* **Brief**
Please copy everything from "Grape Expectations" down to "fat little sausages?" in the piece on Tucson's winemaker-dinner season, word for word.

* **Excerpt to read**
## Begin
Grape Expectations

The season has come for winemaker dinners.

Despite this long and blistering Tucson autumn, surely winter lurks around the corner. The desert doesn't provide us with many transitional seasons that shift with a sense of nuance and gradation. But we do mark the holidays. And whether the thermometer reflects it or not, it is now the tedious time of year when those who want to rampantly spread good cheer start sorting through tinsel and decorations. They dust off cookie cutters and wax rhapsodic about pumpkin pie. People corner me in hallways and ask me where should they go for Thanksgiving dinner. Aren't there any good buffets, they want to know. Isn't there somewhere we can roll the family right through and stuff them like fat little sausages?
## End
* **Data lines**
## Begin
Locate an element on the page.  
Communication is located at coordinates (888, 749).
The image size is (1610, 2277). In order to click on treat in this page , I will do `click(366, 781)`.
## End
* **Expected answer**
Grape Expectations

The season has come for winemaker dinners.

Despite this long and blistering Tucson autumn, surely winter lurks around the corner. The desert doesn't provide us with many transitional seasons that shift with a sense of nuance and gradation. But we do mark the holidays. And whether the thermometer reflects it or not, it is now the tedious time of year when those who want to rampantly spread good cheer start sorting through tinsel and decorations. They dust off cookie cutters and wax rhapsodic about pumpkin pie. People corner me in hallways and ask me where should they go for Thanksgiving dinner. Aren't there any good buffets, they want to know. Isn't there somewhere we can roll the family right through and stuff them like fat little sausages?